DCWHome

[NB: The use of "privacy" in what follows may more accurately be read as "confidentiality". The CS crowd often uses the former to reference the issue that the Stats crowd references by the latter.]

Rather than attempt to terrify and alarm the reader by describing scenes of impending privacy catastrophes, real or imagined, I try to take a more optimistic forward-looking view. I think there are a great many new opportunities for large scale analysis of information that is currently under privacy lock-and-key. Health information, educational performance, internet activity, and many other rich sources of data are readily available for analysis, but are not broadly analyzed out of respect for privacy. Developing tools that permit privacy-preserving data analysis enables the analysis of new and fresh sources of potentially highly sensitive data.

Of course, when analysis of the data is not a foregone conclusion, the privacy guarantees must be strong and unambiguous. We should aim to guard against all possible privacy "attacks", relying on no assumptions about the data or prior knowledge of the adversaries. By so doing, we can avoid many frustrating issues, including surprising attacks resulting from future disclosures, ill-defined and unforeseeable privacy needs, and negative interactions between privacy technologies (eg: both k-anonymization and controlled tabular adjustment may make legitimate claims of privacy, but taken together could expose the entire data set).

One approach that makes no assumptions is "differential privacy", which does not so much prevent disclosures, as prevent disclosures from occurring as a result of a user's data. The definition requires (in a formal sense) that the behavior of the computation be nearly independent of each of its [many] inputs, the users' private data: the presence or absence of any one user's data may not influence the probability of any output by more than a limited multiplicative factor.
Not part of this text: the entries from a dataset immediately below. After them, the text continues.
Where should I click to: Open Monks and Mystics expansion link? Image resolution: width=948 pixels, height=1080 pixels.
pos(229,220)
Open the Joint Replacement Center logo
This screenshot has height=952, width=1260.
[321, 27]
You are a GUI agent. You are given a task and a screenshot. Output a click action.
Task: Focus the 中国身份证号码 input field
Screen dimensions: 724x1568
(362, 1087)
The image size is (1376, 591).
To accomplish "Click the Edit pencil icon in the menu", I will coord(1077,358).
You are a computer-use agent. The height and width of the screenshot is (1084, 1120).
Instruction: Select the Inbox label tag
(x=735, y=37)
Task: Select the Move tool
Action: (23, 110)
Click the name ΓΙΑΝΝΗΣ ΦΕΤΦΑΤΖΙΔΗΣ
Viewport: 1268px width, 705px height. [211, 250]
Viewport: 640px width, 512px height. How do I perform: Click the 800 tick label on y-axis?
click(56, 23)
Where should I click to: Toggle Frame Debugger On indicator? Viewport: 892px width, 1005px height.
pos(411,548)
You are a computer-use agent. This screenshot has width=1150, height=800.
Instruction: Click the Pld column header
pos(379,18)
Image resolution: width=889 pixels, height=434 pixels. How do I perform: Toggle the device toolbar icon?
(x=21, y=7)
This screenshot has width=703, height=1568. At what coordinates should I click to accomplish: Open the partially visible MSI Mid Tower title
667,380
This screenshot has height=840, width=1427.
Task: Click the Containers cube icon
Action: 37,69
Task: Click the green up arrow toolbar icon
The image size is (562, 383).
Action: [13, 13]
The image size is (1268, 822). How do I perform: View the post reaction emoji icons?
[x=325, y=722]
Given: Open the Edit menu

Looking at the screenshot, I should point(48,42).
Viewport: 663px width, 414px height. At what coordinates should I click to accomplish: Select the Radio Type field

The distribution over outcomes is effectively identical to the distribution were any user to withdraw his or her data; any disclosure that is unlikely to occur when the user's data is unavailable is nearly as unlikely (increased by at most the same multiplicative factor) from the output of the computation on the full data set.

Although each user can have limited influence on the outcome of the computation, when taken together a large set of users can bias the distribution substantially, each multiplicative factor resulting in concentration that depends exponentially on the number of users. The result, in many domains, are highly accurate answers that suffer only mildly from the imposed haze of privacy (typically much less than would result from sampling error). Most computations do not have differential privacy, naturally, and the research effort here is to extend the set of problems that can be addressed. Presently, many statistical quantities can be efficiently computed, clustering algorithms run (k-means, spectral, association rules), auctions conducted, and numerous other tasks performed. One line of research is to efficiently enlarge the set of privacy-preserving computations we can do, so that non-specialists can easily gain access to the tools, and the exciting sensitive data that lies behind them.